# Exercise brief
Can you pull out each line of the data below that includes the word "computer"?

*** Dataset excerpts ***

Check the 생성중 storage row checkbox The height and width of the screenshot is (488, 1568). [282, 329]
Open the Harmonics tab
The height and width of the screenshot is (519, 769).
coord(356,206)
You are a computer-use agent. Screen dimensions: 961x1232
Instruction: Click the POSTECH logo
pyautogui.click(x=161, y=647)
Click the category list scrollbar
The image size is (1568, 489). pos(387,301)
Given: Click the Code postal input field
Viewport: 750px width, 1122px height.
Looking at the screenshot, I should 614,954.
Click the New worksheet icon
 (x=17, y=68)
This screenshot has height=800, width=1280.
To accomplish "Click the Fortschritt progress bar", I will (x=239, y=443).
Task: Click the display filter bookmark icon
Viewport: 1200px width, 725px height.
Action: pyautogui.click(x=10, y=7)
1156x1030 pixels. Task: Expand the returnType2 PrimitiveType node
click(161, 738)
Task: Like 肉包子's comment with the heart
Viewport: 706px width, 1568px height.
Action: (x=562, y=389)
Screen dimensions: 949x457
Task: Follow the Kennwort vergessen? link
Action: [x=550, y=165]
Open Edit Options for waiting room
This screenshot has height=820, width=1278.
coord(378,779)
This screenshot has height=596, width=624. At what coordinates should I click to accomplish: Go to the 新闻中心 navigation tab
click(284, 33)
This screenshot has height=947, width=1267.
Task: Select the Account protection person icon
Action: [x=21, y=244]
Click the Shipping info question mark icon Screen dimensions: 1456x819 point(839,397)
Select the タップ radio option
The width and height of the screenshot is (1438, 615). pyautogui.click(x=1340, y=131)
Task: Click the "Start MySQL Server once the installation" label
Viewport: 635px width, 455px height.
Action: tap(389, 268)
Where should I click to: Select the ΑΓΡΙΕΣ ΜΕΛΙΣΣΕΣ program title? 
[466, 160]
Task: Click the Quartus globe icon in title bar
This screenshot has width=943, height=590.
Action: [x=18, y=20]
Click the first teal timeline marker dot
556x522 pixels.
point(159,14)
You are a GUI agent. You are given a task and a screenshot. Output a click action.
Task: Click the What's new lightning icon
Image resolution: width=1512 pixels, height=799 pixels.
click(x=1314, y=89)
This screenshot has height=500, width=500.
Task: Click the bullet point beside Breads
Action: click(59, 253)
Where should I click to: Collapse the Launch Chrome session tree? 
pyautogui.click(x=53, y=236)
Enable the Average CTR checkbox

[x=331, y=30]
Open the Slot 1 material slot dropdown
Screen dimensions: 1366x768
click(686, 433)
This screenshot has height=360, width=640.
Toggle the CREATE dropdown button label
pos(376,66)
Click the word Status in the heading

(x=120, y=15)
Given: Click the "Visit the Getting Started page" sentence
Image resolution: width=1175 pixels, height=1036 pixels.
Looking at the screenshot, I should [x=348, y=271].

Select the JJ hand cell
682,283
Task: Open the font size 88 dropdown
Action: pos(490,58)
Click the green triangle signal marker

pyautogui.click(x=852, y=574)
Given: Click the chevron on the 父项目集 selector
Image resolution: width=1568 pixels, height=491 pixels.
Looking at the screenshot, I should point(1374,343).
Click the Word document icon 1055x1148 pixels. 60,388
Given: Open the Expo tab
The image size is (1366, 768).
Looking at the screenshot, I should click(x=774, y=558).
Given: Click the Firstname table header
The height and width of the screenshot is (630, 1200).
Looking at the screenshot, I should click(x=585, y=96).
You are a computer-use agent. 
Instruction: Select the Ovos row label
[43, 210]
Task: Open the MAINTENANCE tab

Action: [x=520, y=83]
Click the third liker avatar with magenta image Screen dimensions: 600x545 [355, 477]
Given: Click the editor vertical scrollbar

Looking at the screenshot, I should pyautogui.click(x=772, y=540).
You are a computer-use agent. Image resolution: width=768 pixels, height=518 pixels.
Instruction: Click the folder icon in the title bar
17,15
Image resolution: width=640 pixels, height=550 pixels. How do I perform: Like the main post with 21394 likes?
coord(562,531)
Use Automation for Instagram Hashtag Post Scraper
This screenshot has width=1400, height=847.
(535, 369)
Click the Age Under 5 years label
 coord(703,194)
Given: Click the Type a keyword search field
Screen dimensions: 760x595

***

# Answer area
You are a computer-use agent. Screen dimensions: 961x1232
You are a computer-use agent. 
You are a computer-use agent. Image resolution: width=768 pixels, height=518 pixels.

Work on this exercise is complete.